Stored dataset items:
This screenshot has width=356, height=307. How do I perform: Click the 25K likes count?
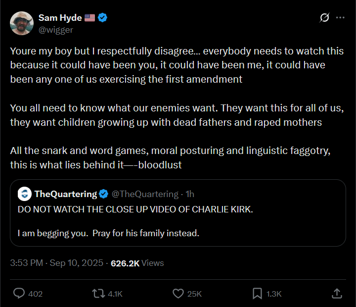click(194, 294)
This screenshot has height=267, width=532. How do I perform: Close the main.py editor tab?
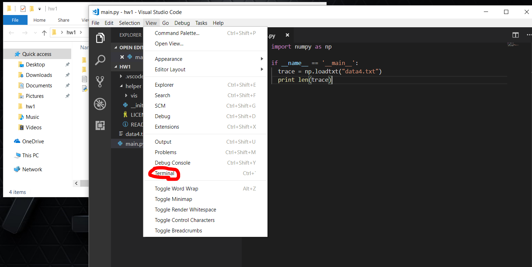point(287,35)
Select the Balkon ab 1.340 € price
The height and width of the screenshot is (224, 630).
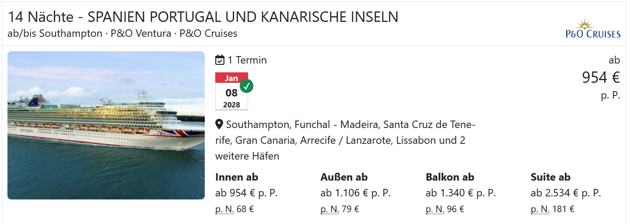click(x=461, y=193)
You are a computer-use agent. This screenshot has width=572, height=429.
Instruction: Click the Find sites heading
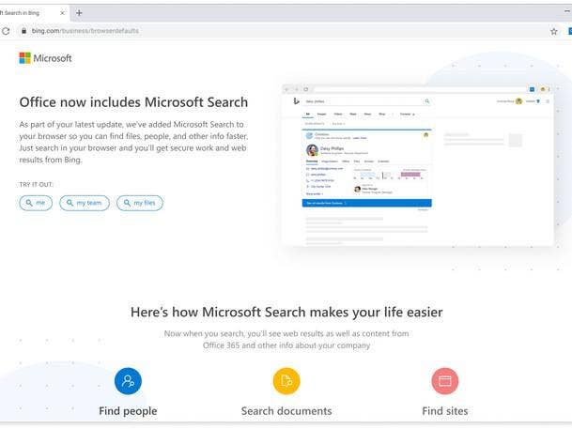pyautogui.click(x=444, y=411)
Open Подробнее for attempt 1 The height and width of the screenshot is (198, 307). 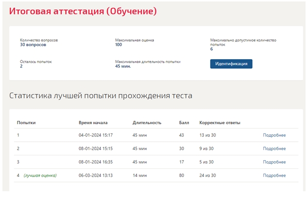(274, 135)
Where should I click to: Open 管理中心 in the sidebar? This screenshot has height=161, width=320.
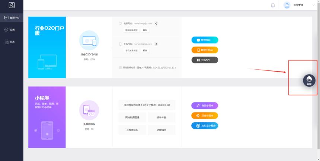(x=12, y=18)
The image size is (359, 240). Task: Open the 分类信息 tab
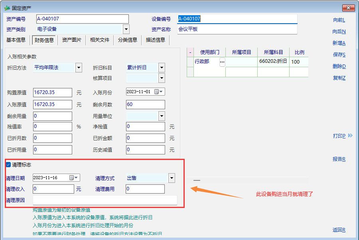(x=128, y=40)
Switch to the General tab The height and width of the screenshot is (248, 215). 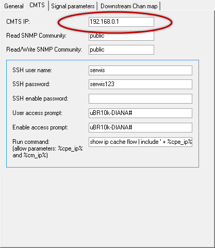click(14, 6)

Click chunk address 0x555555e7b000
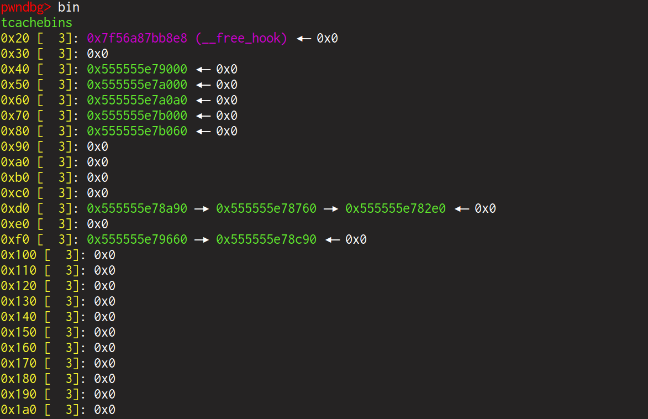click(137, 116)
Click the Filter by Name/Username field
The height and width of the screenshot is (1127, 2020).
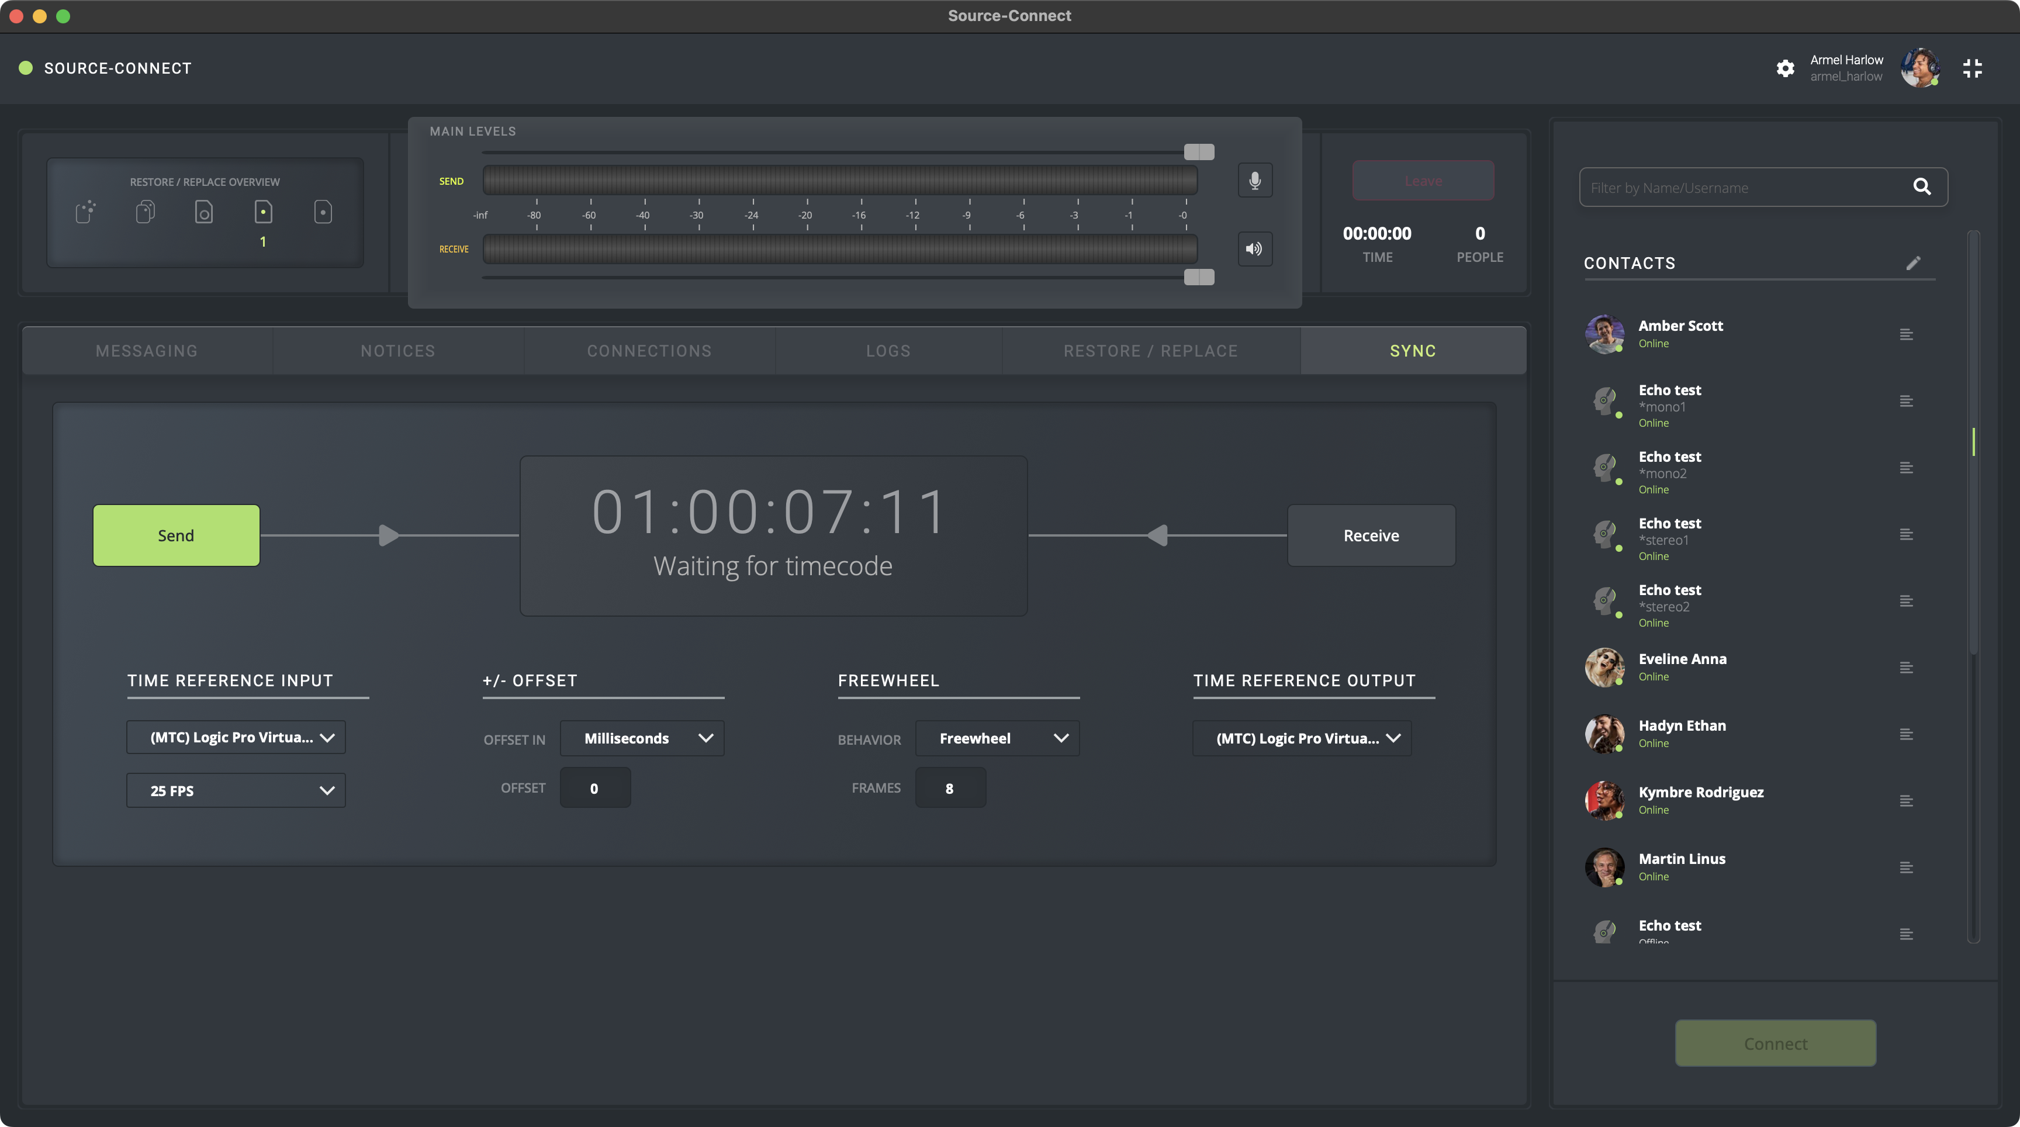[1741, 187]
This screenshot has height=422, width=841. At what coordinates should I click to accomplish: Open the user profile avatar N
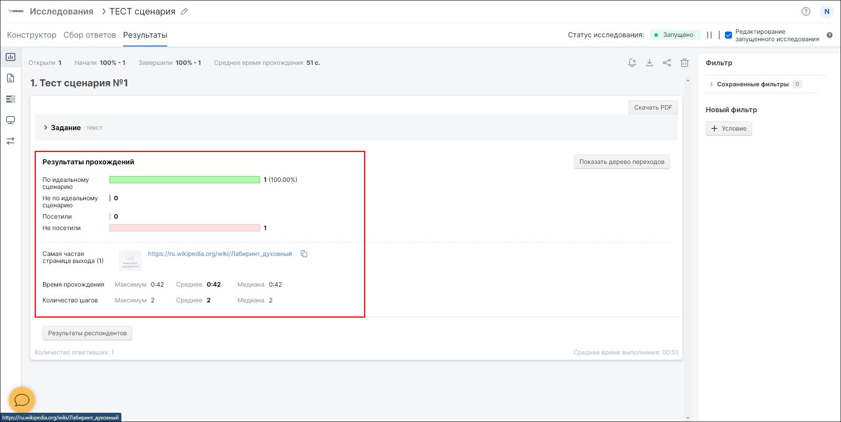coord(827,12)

# Exercise requirements:
Rewrite the entries from the line with "Click the Filter by Name/Username field" up to and including the last line of the entries, changing "screenshot" to "screen capture" and keeping everything else the same. Omit the pictures from your answer.

# Solution:
Click the Filter by Name/Username field
The height and width of the screen capture is (1127, 2020).
[1741, 187]
This screen capture has height=422, width=841. At what coordinates should I click to accomplish: Open the user profile avatar N
coord(827,12)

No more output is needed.